- _EXERCISE_: Transcribe all of the records precisely as they are presented.
—————
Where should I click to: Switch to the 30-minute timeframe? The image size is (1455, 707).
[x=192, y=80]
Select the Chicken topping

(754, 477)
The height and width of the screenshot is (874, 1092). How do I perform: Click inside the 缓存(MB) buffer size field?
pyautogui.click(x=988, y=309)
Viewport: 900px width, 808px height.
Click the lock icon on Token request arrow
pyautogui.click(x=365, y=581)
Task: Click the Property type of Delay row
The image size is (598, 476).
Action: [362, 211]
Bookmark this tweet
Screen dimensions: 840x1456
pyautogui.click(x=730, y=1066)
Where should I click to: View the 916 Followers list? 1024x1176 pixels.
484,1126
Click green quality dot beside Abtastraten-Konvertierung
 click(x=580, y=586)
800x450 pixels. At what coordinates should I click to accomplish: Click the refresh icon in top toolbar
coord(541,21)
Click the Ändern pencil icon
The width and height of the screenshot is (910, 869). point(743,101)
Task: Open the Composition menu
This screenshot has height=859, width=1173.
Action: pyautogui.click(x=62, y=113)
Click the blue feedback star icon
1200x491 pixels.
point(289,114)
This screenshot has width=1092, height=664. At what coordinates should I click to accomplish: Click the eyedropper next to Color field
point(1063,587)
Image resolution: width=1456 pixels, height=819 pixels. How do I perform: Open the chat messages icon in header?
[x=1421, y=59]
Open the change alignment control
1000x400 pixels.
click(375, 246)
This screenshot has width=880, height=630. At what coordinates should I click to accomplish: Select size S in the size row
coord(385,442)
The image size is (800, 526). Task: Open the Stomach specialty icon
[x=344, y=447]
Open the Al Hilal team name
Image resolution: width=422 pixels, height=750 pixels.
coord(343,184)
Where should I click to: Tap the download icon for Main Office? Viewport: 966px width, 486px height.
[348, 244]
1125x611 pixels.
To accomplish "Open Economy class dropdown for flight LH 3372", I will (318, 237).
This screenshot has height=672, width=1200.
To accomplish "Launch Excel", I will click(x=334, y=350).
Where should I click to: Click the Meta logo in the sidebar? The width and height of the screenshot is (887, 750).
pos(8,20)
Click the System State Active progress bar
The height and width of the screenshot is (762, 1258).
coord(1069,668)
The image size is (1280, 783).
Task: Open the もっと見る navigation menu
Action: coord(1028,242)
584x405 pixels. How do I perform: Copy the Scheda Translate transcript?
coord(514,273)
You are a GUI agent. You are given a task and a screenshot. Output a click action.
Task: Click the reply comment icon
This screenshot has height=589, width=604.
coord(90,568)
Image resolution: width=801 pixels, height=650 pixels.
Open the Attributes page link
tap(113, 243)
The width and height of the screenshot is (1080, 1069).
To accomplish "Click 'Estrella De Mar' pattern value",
—————
- _SOLUTION FOR THIS EXERCISE_:
Where should I click to: Switch to the 30-minute timeframe? The image size is (1455, 707).
[x=192, y=80]
Select the Chicken topping

(754, 477)
The height and width of the screenshot is (874, 1092). How do I perform: Click inside the 缓存(MB) buffer size field?
pyautogui.click(x=988, y=309)
Viewport: 900px width, 808px height.
Click the lock icon on Token request arrow
pyautogui.click(x=365, y=581)
Task: Click the Property type of Delay row
The image size is (598, 476).
Action: [362, 211]
Bookmark this tweet
Screen dimensions: 840x1456
pyautogui.click(x=730, y=1066)
Where should I click to: View the 916 Followers list? 1024x1176 pixels.
484,1126
Click green quality dot beside Abtastraten-Konvertierung
 click(x=580, y=586)
800x450 pixels. At what coordinates should I click to accomplish: Click the refresh icon in top toolbar
coord(541,21)
Click the Ändern pencil icon
The width and height of the screenshot is (910, 869). point(743,101)
Task: Open the Composition menu
This screenshot has height=859, width=1173.
Action: pyautogui.click(x=62, y=113)
Click the blue feedback star icon
1200x491 pixels.
point(289,114)
This screenshot has width=1092, height=664. At what coordinates should I click to accomplish: Click the eyedropper next to Color field
point(1063,587)
Image resolution: width=1456 pixels, height=819 pixels. How do I perform: Open the chat messages icon in header?
[x=1421, y=59]
Open the change alignment control
1000x400 pixels.
click(375, 246)
This screenshot has width=880, height=630. At what coordinates should I click to accomplish: Select size S in the size row
coord(385,442)
The image size is (800, 526). Task: Open the Stomach specialty icon
[x=344, y=447]
Open the Al Hilal team name
Image resolution: width=422 pixels, height=750 pixels.
coord(343,184)
Where should I click to: Tap the download icon for Main Office? Viewport: 966px width, 486px height.
[348, 244]
1125x611 pixels.
To accomplish "Open Economy class dropdown for flight LH 3372", I will (318, 237).
This screenshot has height=672, width=1200.
To accomplish "Launch Excel", I will click(x=334, y=350).
Where should I click to: Click the Meta logo in the sidebar? The width and height of the screenshot is (887, 750).
pos(8,20)
Click the System State Active progress bar
The height and width of the screenshot is (762, 1258).
coord(1069,668)
The image size is (1280, 783).
Task: Open the もっと見る navigation menu
Action: coord(1028,242)
584x405 pixels. How do I perform: Copy the Scheda Translate transcript?
coord(514,273)
You are a GUI agent. You are given a task and a screenshot. Output a click action.
Task: Click the reply comment icon
This screenshot has height=589, width=604.
coord(90,568)
Image resolution: width=801 pixels, height=650 pixels.
Open the Attributes page link
tap(113, 243)
The width and height of the screenshot is (1080, 1069).
To accomplish "Click 'Estrella De Mar' pattern value",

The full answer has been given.